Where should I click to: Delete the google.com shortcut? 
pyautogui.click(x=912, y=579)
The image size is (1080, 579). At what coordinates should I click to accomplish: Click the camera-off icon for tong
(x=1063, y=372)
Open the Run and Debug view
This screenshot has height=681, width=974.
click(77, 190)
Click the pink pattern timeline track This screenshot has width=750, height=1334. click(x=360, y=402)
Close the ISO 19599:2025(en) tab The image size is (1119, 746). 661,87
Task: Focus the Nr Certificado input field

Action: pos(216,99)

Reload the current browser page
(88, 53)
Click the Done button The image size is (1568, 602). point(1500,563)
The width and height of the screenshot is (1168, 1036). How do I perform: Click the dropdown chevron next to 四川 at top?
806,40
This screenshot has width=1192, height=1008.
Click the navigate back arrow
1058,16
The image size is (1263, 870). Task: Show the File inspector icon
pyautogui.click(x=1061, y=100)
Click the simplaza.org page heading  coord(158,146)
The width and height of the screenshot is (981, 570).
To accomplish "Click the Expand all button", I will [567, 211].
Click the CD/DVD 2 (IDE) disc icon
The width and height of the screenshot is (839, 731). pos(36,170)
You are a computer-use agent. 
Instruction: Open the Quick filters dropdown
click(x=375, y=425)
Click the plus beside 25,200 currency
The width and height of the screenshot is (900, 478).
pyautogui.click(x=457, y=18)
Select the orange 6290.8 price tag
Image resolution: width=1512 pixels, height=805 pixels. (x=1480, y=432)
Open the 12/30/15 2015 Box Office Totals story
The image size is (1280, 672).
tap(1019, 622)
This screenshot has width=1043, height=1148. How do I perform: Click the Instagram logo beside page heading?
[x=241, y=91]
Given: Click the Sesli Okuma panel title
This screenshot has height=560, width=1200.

_EXERCISE OBJECTIVE_
From the listing above, count the lines that include the word "button" and give the total alone.

_RESPONSE FOR THIS EXERCISE_
2